What is 49?


Melvin L. Joseph was born on August 4, 1921, in Georgetown, Del., the son of the late Harry and Ella Mae Joseph. In 1940, Joseph, with only a sixth-grade education, sheer determination and hard work, took one dump truck and a shovel and turned it into a multi-faceted business empire. He was a well-respected contractor and developer with many other interests including auto racing, horse racing, treasure hunting and aviation.

Joseph was the founder, owner and operator of Melvin L. Joseph Construction Co. Inc. since 1940 and M.L. Joseph Sand and Gravel founded in 1990. His first big contract was in 1949 and that same year he became a partner in the Ford Dealership in Georgetown. From all the good luck that year he declared the number 49 his lucky number. Melvin's license number, license plates, airplanes, horses and race cars all contained the number 49. He was also responsible for paving the majority of the roads in Sussex County, the expansion of Summit Airport, and overseeing many projects locally and abroad. Under contract for the Army Corps of Engineers, he led the rebuilding of the Delaware Beaches after the storm of 1962.

His love on construction led to the development of many prominent projects such as Mariner's Cove (Cozy Cove), Lake View Estates, Oakmont Estates, Woodlawn Memorial Cemetery among many others. Joseph continued to build on his early successes and was involved hands-on with the daily operations of his businesses up until his death. Through his strong work ethic, he formed lifelong friendships with area business men such as Frank Perdue, Bill Brooks and John Rollins Sr.

Joseph was a pioneer in the development of NASCAR. His passion for racing began on the back roads of Sussex County in his suped-up Mercury's which led to the beaches of Daytona, Fla. In 1955, his cars won both the NASCAR Sportsman and Modified Events on the sands of Daytona Beach, Fla. In 1959, Joseph's car, driven by Banjo Matthews, won the race by an amazing three miles in the first NASCAR Modified race on the newly built Daytona International Speedway. Another racing highlight includes owning one of the cars that Bobby Allison drove to many victories.
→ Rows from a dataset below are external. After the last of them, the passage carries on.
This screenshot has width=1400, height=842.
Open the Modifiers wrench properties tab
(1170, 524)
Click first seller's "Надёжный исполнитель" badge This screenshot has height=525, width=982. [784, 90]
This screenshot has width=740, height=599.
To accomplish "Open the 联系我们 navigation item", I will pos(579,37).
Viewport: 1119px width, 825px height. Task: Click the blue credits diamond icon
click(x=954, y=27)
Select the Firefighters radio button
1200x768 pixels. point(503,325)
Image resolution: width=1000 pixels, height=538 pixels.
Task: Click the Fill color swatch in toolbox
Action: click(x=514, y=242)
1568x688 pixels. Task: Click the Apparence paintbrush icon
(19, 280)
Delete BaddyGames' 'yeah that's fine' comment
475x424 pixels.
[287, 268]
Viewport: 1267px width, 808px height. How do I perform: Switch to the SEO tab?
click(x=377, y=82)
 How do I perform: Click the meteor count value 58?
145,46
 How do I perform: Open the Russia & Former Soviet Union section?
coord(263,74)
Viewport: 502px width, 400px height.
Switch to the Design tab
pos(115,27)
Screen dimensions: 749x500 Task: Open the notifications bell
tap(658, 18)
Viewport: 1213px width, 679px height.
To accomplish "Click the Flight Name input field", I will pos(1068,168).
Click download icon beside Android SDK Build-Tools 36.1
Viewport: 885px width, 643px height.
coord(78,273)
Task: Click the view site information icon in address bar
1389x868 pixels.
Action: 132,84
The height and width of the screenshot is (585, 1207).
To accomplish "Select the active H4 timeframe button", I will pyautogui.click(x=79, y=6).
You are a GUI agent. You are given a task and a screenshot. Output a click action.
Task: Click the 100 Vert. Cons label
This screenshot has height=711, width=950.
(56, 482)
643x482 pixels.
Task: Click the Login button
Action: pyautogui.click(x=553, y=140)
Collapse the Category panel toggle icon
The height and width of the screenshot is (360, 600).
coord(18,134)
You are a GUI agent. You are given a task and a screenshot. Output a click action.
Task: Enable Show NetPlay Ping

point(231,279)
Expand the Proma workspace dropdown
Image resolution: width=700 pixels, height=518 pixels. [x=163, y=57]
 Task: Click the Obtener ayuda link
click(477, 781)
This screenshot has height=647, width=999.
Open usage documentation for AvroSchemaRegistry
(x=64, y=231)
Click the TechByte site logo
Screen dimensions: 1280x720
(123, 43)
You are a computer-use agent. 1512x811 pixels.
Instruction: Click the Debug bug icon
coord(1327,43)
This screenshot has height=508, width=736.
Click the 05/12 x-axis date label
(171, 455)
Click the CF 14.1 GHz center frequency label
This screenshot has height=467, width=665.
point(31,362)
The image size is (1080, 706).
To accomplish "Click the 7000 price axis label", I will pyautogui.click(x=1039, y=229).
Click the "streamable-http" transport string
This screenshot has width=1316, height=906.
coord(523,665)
His racing involvement led to lifelong friendships with racing legends such as Bobby Allison, Ralph Moody, Bobby Unser, AJ Foyt, Junior Johnson, Junie Donlavey and numerous others.

Melvin designed and built Dover Downs International Speedway, now Dover International Speedway (motorsports) and Dover Downs Raceway (harness racing), and gave drivers the command to start their engines at every NASCAR NEXTEL Cup Race in Dover from 1969 through 2004. Joseph was originally appointed to the board of what was then Dover Downs Inc. in the same year. At the time of his death, Joseph served on the Board of Directors for Dover Motorsports Inc. as the Vice President and Director of Auto Racing. He also served on the Board of Directors for Dover Downs Gaming and Entertainment Inc. Joseph served as a consultant for the construction of Nashville Superspeedway, a Dover Motorsports Inc. track. Additionally, he oversaw the 1994 repaving project at Dover International Speedway that transformed the asphalt into the current concrete surface. His ideas, innovations, and dedication greatly contributed to the success of Dover Motorsports Inc. His many accomplishments in the sport of auto racing led to his induction into the Delaware Sports Museum Hall of Fame in 2002.

Joseph had a passion for local dirt-track racing. In 1949, he led the design and construction of Georgetown Speedway in his hometown of Georgetown. The half-mile clay oval opened in 1950 and remains in operation today.

Joseph's love of horses led to the creation of his state-of-the-art horse training facility in Georgetown, which created such winners as Mr. Forty Nine, Tyler's Point and Crossfire. They've all won races and set records up and down the East Coast.

Joseph's sense of adventure led him to off-shore salvage work. In the mid-1970s Joseph teamed with treasure hunter, Mel Fisher. Joseph financed the expedition that led to the discovery of the Nuestra Senora de Atocha, a Spanish galleon that sank in 1622 off the Florida Keys. The search yielded one of the greatest discoveries of sunken Spanish treasures in the world to date. A portion of Joseph's share is on display at the Treasures of the Sea Exhibit at the Delaware Technical and Community College in Georgetown.

Through his friendship, loyalty, confidence and unselfish dedication to the Delaware State Police and Camp Barnes, Joseph was made an honorary staff officer in 1978. He also received an honorary Associates Degree in Applied Science from the Delaware Technical and Community College.

Joseph passed away on April 6, 2005 at his place of business. His company legacy continues under the leadership of his grandson, Ken Adams.